Alys Tomlinson is a British artist working between film and photography
It was a pleasure meeting and speaking to Alys about her work. The conversations was energetic and we dwelt on a number fo fascinating topics found in Alys’s work. We started the conversation by speaking a bit about politics and Alys’s background with photography. Alys is an editorial working photographer as well as an acclaimed artist working through anthropology and photography. We spoke a little bit about her returning to education to study and obtain a degree in Anthropology of Travel, Tourism and Pilgrimage from SOAS in London. This of course informs her work greatly.
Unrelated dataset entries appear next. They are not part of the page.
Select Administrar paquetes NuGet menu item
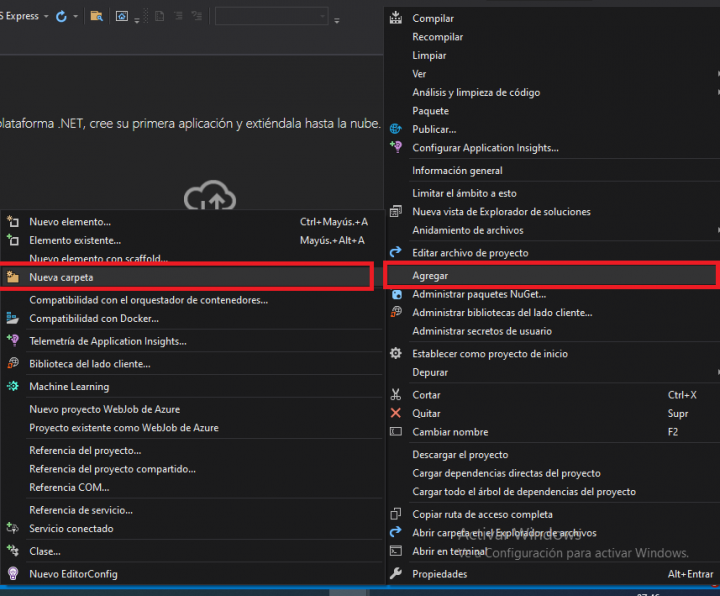 tap(479, 294)
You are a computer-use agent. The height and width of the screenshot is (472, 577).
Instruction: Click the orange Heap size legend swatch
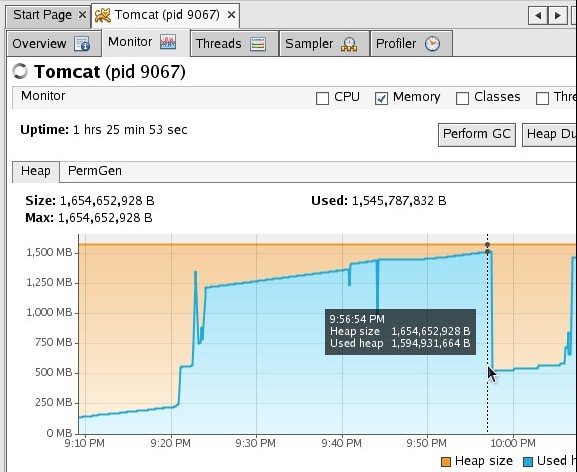click(x=446, y=462)
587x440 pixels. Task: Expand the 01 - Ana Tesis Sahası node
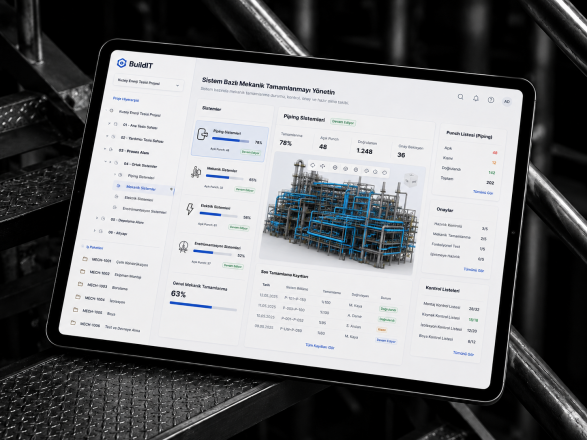pyautogui.click(x=109, y=123)
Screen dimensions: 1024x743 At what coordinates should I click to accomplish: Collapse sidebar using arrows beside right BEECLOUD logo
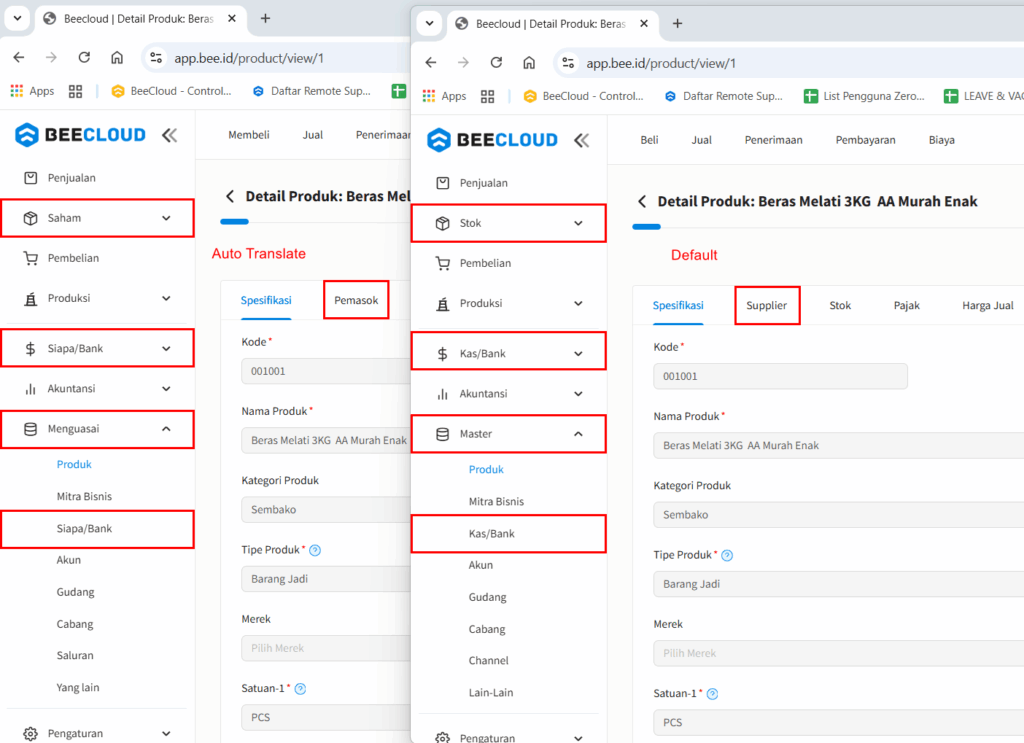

One of the things that I was unclear of when I first approached Alys’s work was the emphasis on religion. This read of her work is very superficial. As I remarked in the episode, there is something about faith and the cruciform symbolic that tends to push liberal artists away from the subject matter. We spoke for some time on this. In effect, Alys’s work is not about faith. It is more about phenomenon and the way in which we observe belief and tradition. This is made clear in her exceptional book Ex-Voto. The work is more of an observation from an anthropological viewpoint of pilgrimage and the idea of how salvation is represented to a community. We speak a little bit about her experience at Lourdes, the Catholic mecca of healing.
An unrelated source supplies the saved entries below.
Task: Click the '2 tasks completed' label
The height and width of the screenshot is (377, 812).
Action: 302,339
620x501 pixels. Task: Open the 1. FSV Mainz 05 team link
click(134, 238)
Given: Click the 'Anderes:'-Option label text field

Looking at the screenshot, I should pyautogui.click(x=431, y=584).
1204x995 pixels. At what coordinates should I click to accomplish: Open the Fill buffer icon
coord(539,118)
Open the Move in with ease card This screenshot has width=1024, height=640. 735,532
We also spoke about two recent or ongoing projects that Alys is involved in. The first is a film about a nun in one of the convents that Alys is working on with Cécile Embleton entitled Vera. We spoke for some time about this work. Vera is one of the principal subjects of Ex-Voto and the study of her life has been continued by the two artists in film. It is a fascinating study and draws some really interesting parallels about the life of Vera, but also the complete difference between moving and still images. I have used a few stills to illustrate this article with images from the film. It had reminded me in some ways of Carl Theodor Dreyer’s Joan of Arc.
Finally, we spoke about her recent work from which she won the Taylor Wessing Photographic Portrait Prize for. It is a project called Lost Summer, which is also a self-published book available on her website. The work is a bittersweet look at the effects of the pandemic on young people during Covid-19. With so many cancellations, closings and the move to a more (perhaps monastic) life at home during the epidemic, Lost Summer is a series of portraits of young teens in their prom outfits photographed out of context and anywhere but the prom for which the outfits were intended. The images hold a gravity to them. You can see there is a desire to perform and in some studies, you see the lamentable discontent of moment in the subjects eyes. It is a compelling series of studies and reminds one of August Sander’s studies of pre-war Germany.
All in, the conversation flowed well. We both acknowledged our positions on religion and the image of spirituality and how these images. Though not in “easy favor” with the art community of the 21st Century, these images speak of something older and this archaic form levies a new possibility which adds to the contemporary discussion surrounding belief and photography in a day and age where the phenomenalization of faith is at odds with the speed and doubt of in-built within contemporary life. Please tune-in. I feel I learned a great deal from Alys and her work.